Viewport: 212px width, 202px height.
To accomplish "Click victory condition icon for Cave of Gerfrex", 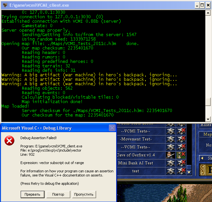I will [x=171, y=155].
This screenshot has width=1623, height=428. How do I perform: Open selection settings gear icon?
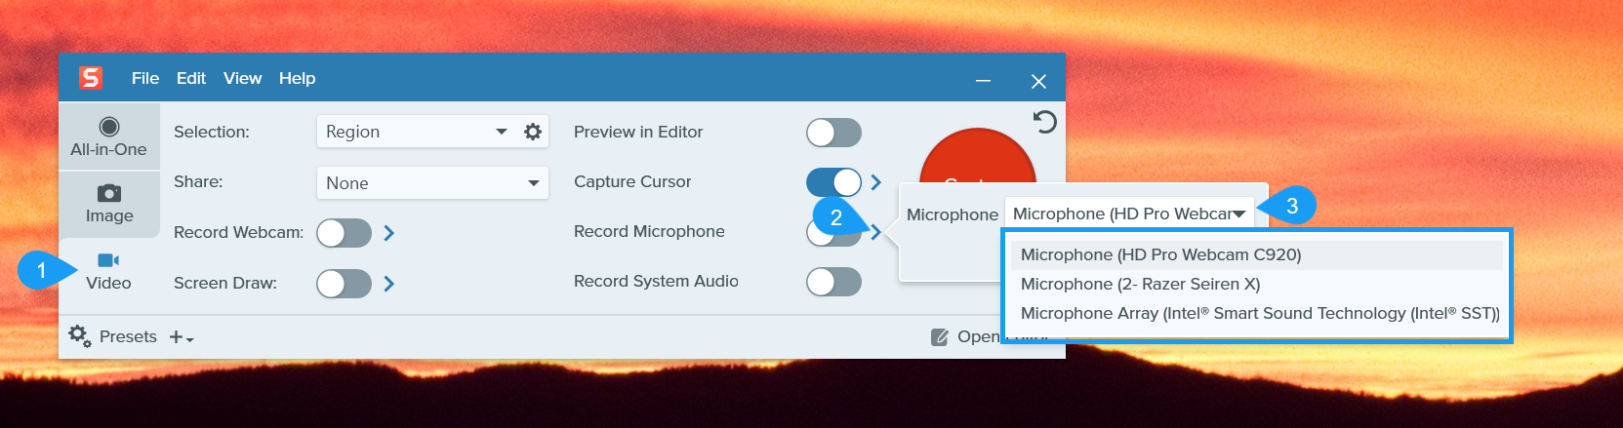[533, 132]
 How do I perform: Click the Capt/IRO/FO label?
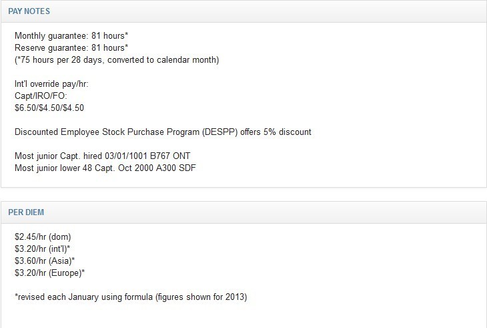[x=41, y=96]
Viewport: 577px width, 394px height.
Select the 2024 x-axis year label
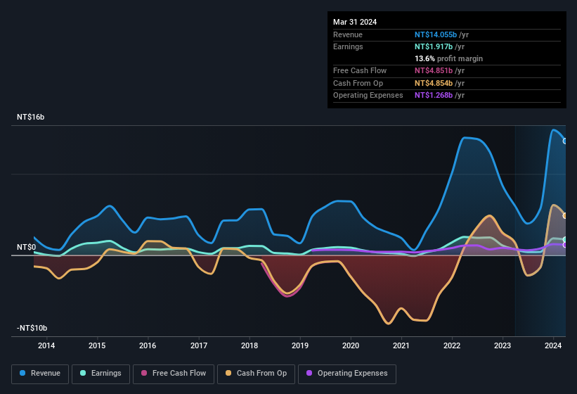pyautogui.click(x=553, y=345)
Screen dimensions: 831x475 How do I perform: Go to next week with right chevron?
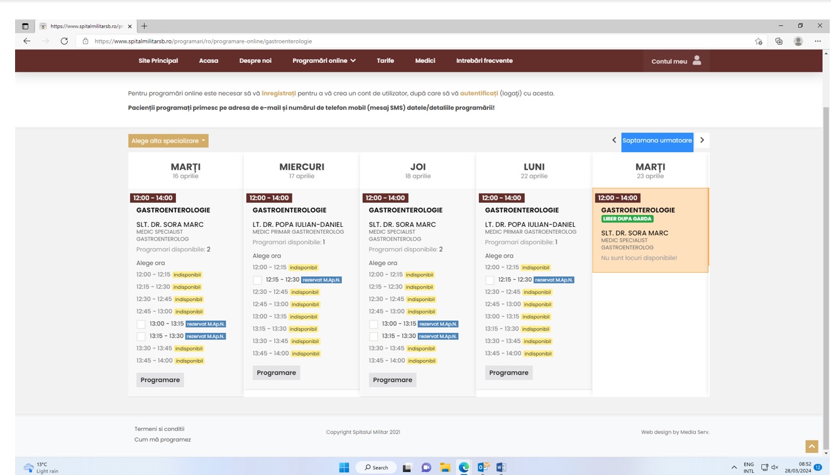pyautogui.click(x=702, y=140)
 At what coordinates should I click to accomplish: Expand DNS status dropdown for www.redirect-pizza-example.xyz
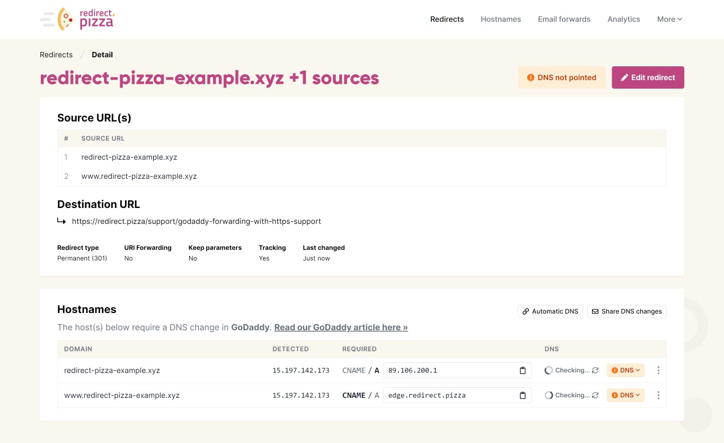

AIM OF THE TASK => Turn everything from the line containing "How do I perform: Click" down to the end of the records into a JSON list of strings, one string per line, with blank lines omitted and the pictures left out.

CORRECT RESPONSE =>
[
  " How do I perform: Click the Capt/IRO/FO label?",
  "[x=41, y=96]",
  "Viewport: 577px width, 394px height.",
  "Select the 2024 x-axis year label",
  "pyautogui.click(x=553, y=345)",
  "Screen dimensions: 831x475 How do I perform: Go to next week with right chevron?",
  "pyautogui.click(x=702, y=140)",
  " At what coordinates should I click to accomplish: Expand DNS status dropdown for www.redirect-pizza-example.xyz"
]